Due to Seattle being the 16th and final regional host in the tournament, Michigan will most likely be forced to travel to Norman, Okla. to face the No.1 Oklahoma softball team, should it survive the difficult Seattle regional.
The selection comes after a strong season for the Wolverines. They partook in a conference-only schedule in the Big Ten, posting a 36-6 record, and winning its 22nd conference title. The Wolverines’ resume is highlighted by key series wins against Northwestern and No. 23 Minnesota, the two other teams representing the Big Ten in the NCAA tournament.
Michigan enters the NCAA tournament hot, winning 15 of its last 16 games. Matching up with Washington on its home field, however, will most likely be the team’s most difficult test of the season.
In a meeting with reporters following the selection, Michigan coach Carol Hutchins voiced her displeasure in the committee’s decision to send the Wolverines to Seattle, in a regional housing a top five team in the nation, as opposed to hosting the regional at Alumni field after her team produced a successful season in the Big Ten.
“(The committee) absolutely did not do a very good job,” Hutchins said. “They disrespected our entire conference … I’m not very pleased with (them) at all.”
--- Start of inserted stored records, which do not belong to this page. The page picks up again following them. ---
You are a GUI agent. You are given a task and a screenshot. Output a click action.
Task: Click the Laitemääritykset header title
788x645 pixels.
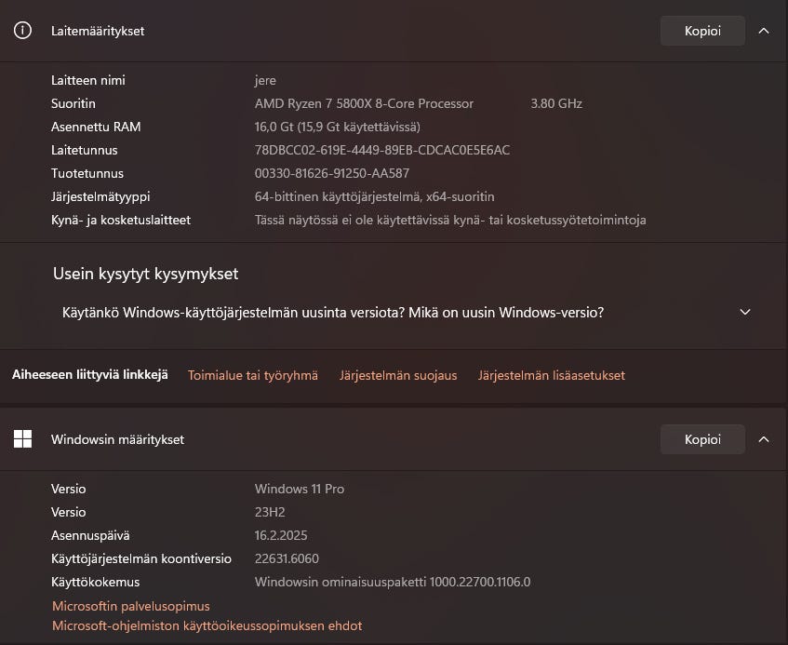[98, 31]
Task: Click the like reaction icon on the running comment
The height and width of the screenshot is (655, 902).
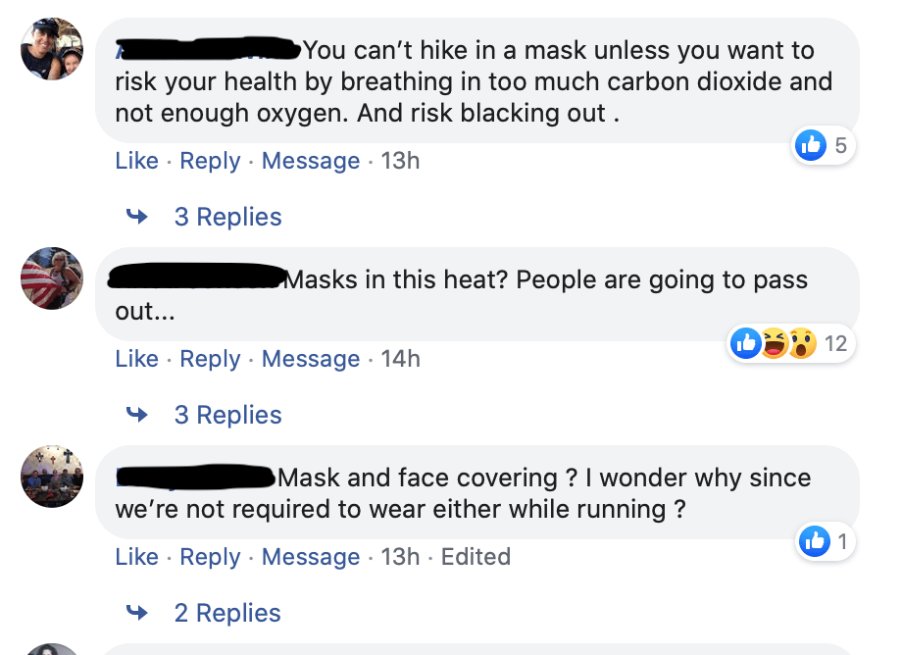Action: tap(815, 540)
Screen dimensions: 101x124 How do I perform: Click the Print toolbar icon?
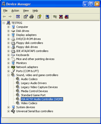click(x=32, y=17)
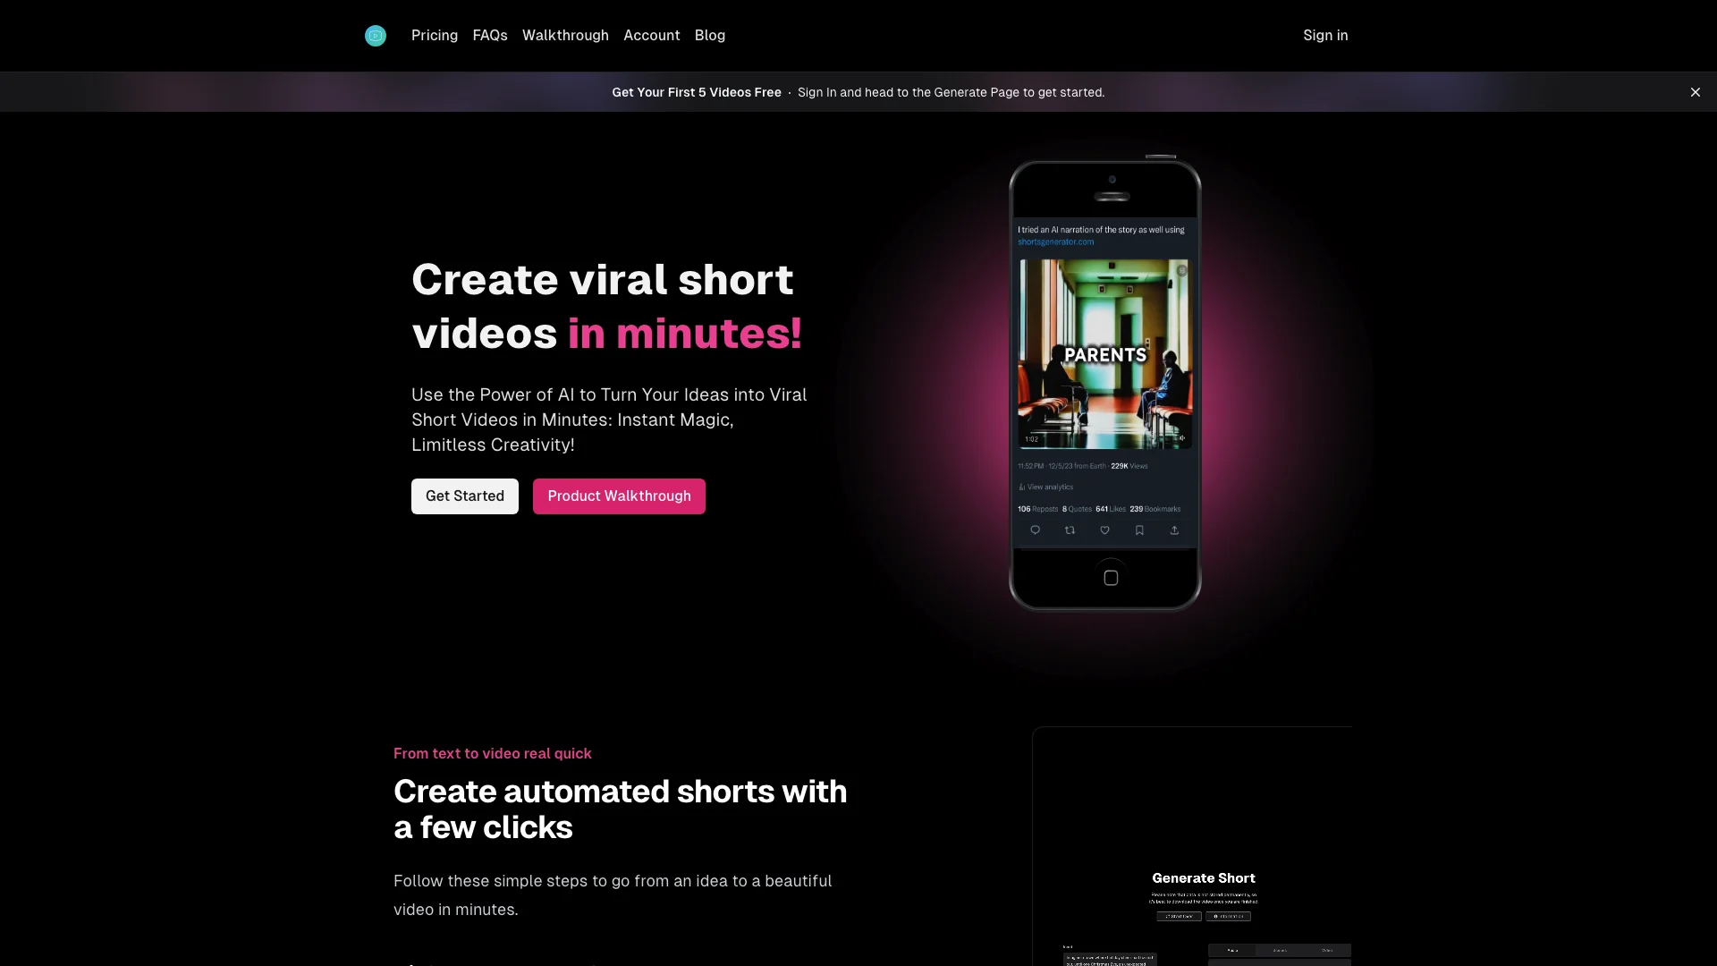
Task: Click the Sign in link top right
Action: [x=1325, y=36]
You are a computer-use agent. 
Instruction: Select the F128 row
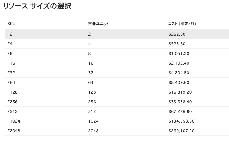click(x=12, y=92)
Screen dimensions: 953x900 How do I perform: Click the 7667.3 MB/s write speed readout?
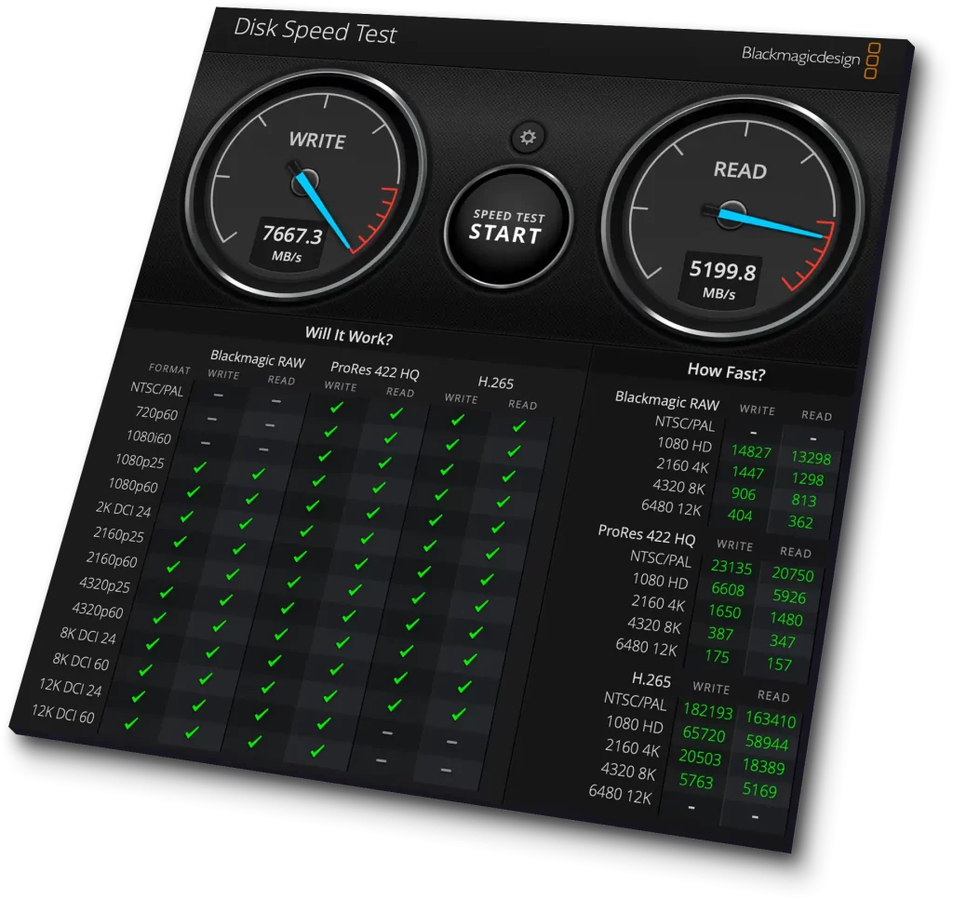pos(291,243)
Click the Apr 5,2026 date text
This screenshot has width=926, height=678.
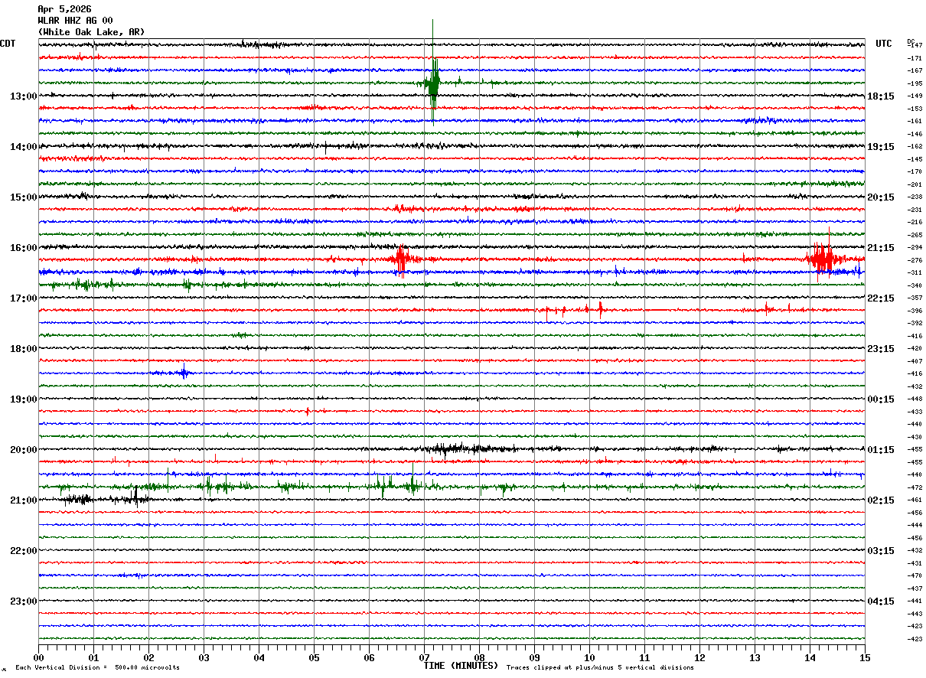(x=64, y=9)
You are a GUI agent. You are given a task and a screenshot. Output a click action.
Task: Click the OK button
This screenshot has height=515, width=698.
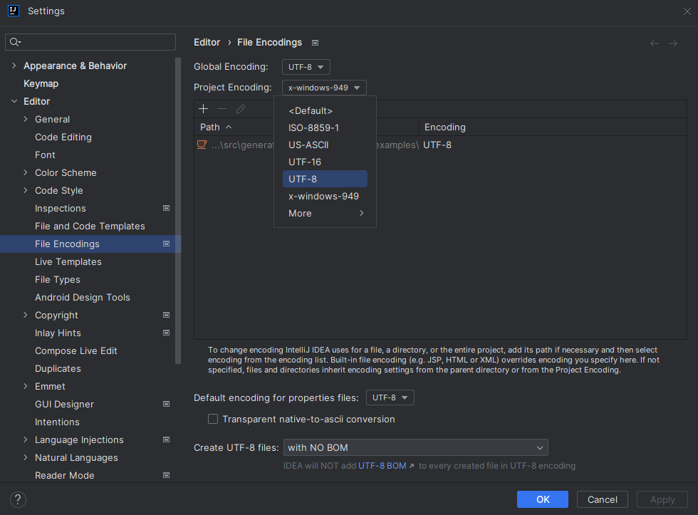tap(542, 499)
Last season’s NCAA softball tournament was canceled due to the COVID-19 pandemic. In the last installment of the tournament in 2019, Michigan hosted a regional in Ann Arbor, where they fell to James Madison University.
Michigan has reached the NCAA tournament in every season since 1995. In that span, it has advanced to the super regionals 18 times, and continued to the College World Series 12 times. It won the national championship in 2005.
The Wolverines have failed to advance to a super regional in their past three attempts, marking the longest such stretch since their NCAA tournament streak began in 1995. They will look to end their dry spell this weekend, with regionals beginning on Friday.